From the items below, quote the lines starting at the one that contains "The width and height of the screenshot is (1175, 1012)." and ending at the one that contains "In order to click on neighborhood-list: Atherton(Latitude", with no changes.
==== SUPPLIED MATERIAL
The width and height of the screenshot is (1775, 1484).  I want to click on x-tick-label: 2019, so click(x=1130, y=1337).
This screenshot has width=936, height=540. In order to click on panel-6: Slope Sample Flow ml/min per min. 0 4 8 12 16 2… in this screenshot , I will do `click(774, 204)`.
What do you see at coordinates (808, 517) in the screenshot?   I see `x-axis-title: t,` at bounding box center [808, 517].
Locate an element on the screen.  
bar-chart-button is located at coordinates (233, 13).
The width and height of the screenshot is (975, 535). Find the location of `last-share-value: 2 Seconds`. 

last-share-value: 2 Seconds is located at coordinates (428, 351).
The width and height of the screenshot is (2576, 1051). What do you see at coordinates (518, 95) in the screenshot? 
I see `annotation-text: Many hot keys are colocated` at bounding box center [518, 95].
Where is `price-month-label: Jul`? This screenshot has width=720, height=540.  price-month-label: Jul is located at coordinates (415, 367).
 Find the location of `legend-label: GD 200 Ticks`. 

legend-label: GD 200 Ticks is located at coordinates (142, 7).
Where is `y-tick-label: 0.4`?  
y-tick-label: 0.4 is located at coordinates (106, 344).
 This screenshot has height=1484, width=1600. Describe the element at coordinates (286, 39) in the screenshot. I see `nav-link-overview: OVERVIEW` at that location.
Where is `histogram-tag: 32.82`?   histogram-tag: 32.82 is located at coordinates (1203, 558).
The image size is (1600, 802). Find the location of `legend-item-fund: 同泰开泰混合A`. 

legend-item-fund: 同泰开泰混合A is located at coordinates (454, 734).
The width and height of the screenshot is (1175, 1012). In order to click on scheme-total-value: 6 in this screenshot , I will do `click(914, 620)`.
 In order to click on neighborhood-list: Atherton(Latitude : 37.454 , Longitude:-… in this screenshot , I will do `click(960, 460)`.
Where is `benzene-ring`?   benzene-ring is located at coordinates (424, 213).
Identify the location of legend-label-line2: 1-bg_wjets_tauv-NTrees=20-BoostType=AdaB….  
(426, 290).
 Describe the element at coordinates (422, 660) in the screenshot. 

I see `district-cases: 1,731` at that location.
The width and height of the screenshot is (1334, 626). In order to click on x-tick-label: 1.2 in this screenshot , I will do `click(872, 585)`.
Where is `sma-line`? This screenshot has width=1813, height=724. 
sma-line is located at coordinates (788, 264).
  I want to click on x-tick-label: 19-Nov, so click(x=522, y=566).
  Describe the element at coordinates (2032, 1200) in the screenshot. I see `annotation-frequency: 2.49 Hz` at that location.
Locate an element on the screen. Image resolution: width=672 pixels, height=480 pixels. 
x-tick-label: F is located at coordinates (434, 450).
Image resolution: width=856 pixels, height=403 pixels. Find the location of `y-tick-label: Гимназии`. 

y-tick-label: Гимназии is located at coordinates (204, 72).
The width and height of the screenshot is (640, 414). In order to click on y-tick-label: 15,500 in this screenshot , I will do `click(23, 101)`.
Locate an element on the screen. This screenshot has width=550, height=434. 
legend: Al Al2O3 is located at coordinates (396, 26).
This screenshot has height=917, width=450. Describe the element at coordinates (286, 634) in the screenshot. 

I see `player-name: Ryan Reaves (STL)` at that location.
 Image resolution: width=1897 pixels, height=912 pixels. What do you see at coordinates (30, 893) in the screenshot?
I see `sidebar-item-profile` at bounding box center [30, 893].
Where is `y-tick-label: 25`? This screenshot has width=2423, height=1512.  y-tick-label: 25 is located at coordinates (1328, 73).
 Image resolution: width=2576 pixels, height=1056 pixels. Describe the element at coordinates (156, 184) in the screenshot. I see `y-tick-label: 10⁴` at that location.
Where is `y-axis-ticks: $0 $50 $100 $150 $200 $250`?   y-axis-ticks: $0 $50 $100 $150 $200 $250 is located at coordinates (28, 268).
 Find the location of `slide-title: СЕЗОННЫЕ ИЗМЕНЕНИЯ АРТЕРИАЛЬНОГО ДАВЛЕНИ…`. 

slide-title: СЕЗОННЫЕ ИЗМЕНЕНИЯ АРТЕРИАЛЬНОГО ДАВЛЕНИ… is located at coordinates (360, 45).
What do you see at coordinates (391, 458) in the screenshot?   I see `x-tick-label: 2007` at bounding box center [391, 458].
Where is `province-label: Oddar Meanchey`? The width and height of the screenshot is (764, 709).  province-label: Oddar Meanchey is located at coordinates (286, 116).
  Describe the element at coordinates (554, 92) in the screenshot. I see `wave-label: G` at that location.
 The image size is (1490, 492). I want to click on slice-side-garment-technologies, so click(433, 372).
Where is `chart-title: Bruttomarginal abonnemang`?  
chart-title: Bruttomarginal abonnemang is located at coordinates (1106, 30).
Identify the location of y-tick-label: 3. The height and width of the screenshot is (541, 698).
========
WORKED SOLUTION
The width and height of the screenshot is (1175, 1012). In order to click on scheme-total-value: 6 in this screenshot , I will do `click(914, 620)`.
 In order to click on neighborhood-list: Atherton(Latitude : 37.454 , Longitude:-… in this screenshot , I will do `click(960, 460)`.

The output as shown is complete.